Grace y Edward conforman un maduro matrimonio que lleva una existencia monótona en un pueblo costero del sureste de Inglaterra. Un fin de semana reciben la visita inesperada de Jamie, el hijo veinteañero que llega desde Londres. 

Así comienza Regreso a Hope Gap, la película de 2019 de William Nicholson, adaptación de su propia obra teatral, The Retreat from Moscow. El cineasta vuelve por tanto a un tema sentido, la ruptura matrimonial de sus padres, del que hará un examen detenido, cauteloso, no exento de amargura. Al trasladar la acción a la pantalla, sustituye sin embargo la metáfora literaria de la obra teatral (la derrota de las tropas napoleónicas en Rusia) por otra estrictamente visual: el paisaje.  

Hope Gape, una cala de aguas cristalinas cercana al pueblo, se convierte así en escenario del principio y final de la película. En esa playa jugó Jamie de niño bajo la atenta mirada de su madre. Detrás, abrazándolo todo, como un personaje más de la historia, la pared blanca del acantilado de las Seven Sisters, las colinas esculpidas por la acción de las aguas…

Al contemplar estas colinas (un suave tapiz verde que recorre la costa), entendemos que aquí no cabe un drama pasional, sino más bien una agradable caminata, un sinuoso paseo por los sentimientos, al lado del abismo. Así es como transcurre el apacible viaje por la vida de Grace y Edward. Tras 29 años de convivencia, ella sigue siendo la misma mujer creyente, vitalista, enamorada de un marido reservado, casi hermético, al que trata inútilmente de sacar del refugio de sus investigaciones históricas.
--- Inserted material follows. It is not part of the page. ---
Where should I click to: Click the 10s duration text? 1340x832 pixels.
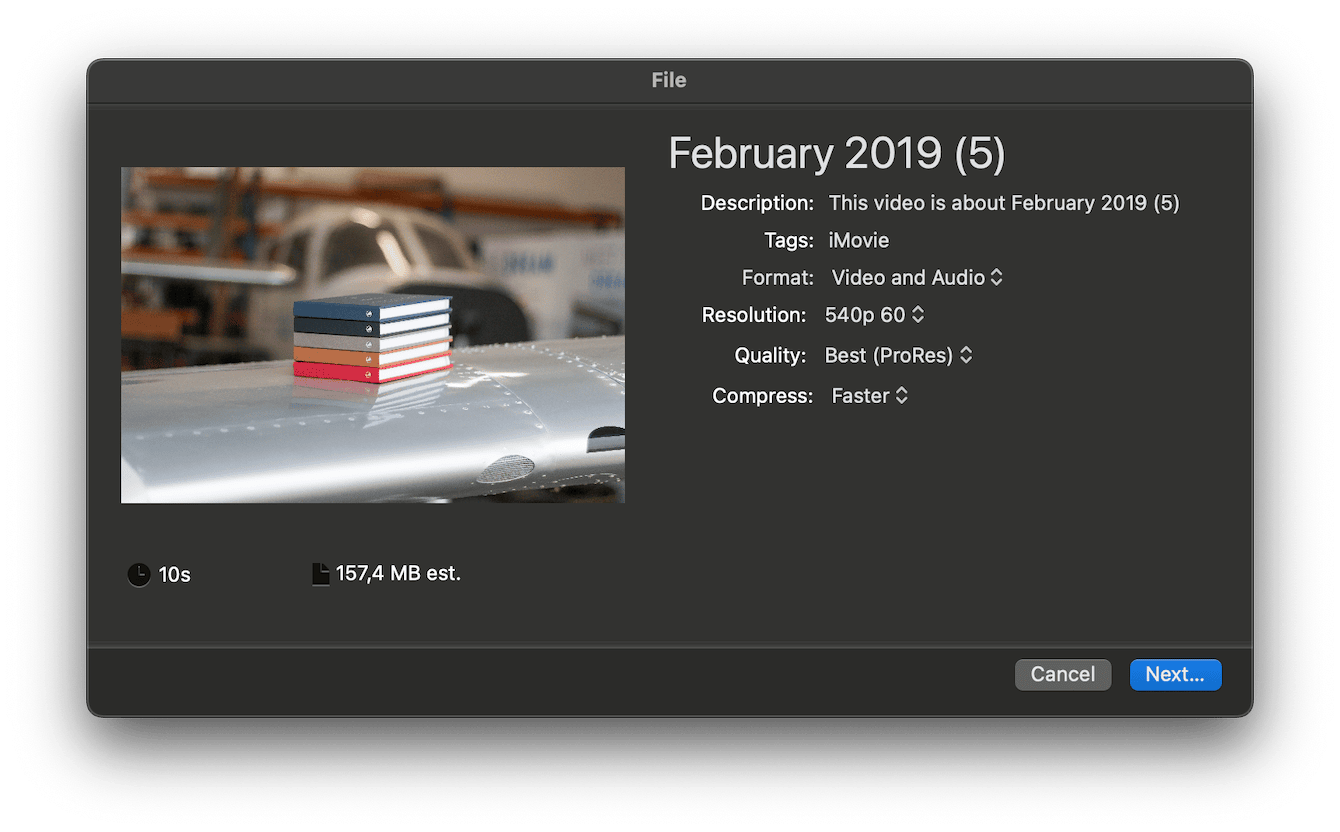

Hasta que una luminosa mañana de domingo, al volver Grace del oficio religioso, Edward se sincera anunciándole que todo ha terminado, que la abandona por otra mujer.

Las plegarias de Grace han sido cruelmente atendidas: el Edward timorato ha dado paso a un Edward ‘nuevo’, enérgico y franco, el hombre del que seguramente se enamoró en su imaginación, y que ahora le dice definitivamente adiós. Tal vez por ello, y no solo por sus convicciones, Grace todavía confía en recuperarle. Tendrá que ser Jamie (la réplica emocional de su padre) quien la haga comprender que su esposo no ha de volver, que debe desembarazarse de un fantasma y seguir su camino. Si, como parece sugerir el director, hay siempre una segunda oportunidad en nuestras vidas, esta debería provenir, necesariamente, del reconocimiento de la verdad (¿por qué postergó tanto tiempo Edward su decisión?), y de la serena aceptación del inevitable deterioro de los afectos.

En su nuevo e incierto camino, la protagonista encontrará un aliado inestimable en la poesía, su antigua pasión, que su hijo le anima a retomar. Ahora, además, tiene la compañía de una mascota, y colabora en un programa de radio local, donde se ofrece consuelo a personas desesperanzadas. Parece despertar entonces la Grace más jovial, capaz de bromear sobre la ‘peligrosidad’ del cercano precipicio: «Si habéis pensado en el acantilado como solución, olvidadlo, ¡tiene salientes!». Pero este optimismo algo forzado encubre, en realidad, una tozuda reticencia al cambio: su perro se llama, como no podía ser de otro modo, Edward, y sus ensoñaciones la conducen una y otra vez al pasado, del que no consigue desprenderse del todo. 

«Yo he estado antes aquí», dice el primer verso de un poema de Dante Gabriel Rossetti, que Grace recita a su hijo. La intuición de que ciertos lugares son capaces de retener las experiencias es propia de la poesía. Cuando Edgar Allan Poe, en La caída de la casa Usher, identifica el derrumbe físico y moral de una dinastía, está advirtiéndonos de que lo inerte y lo vivo comparten el mismo destino. Es la ironía final: el acantilado, por el que pasean madre e hijo como viejos conocidos, no es inmutable, las siete colinas se están convirtiendo en ocho; también el abismo que nos acecha es socavado por el mar.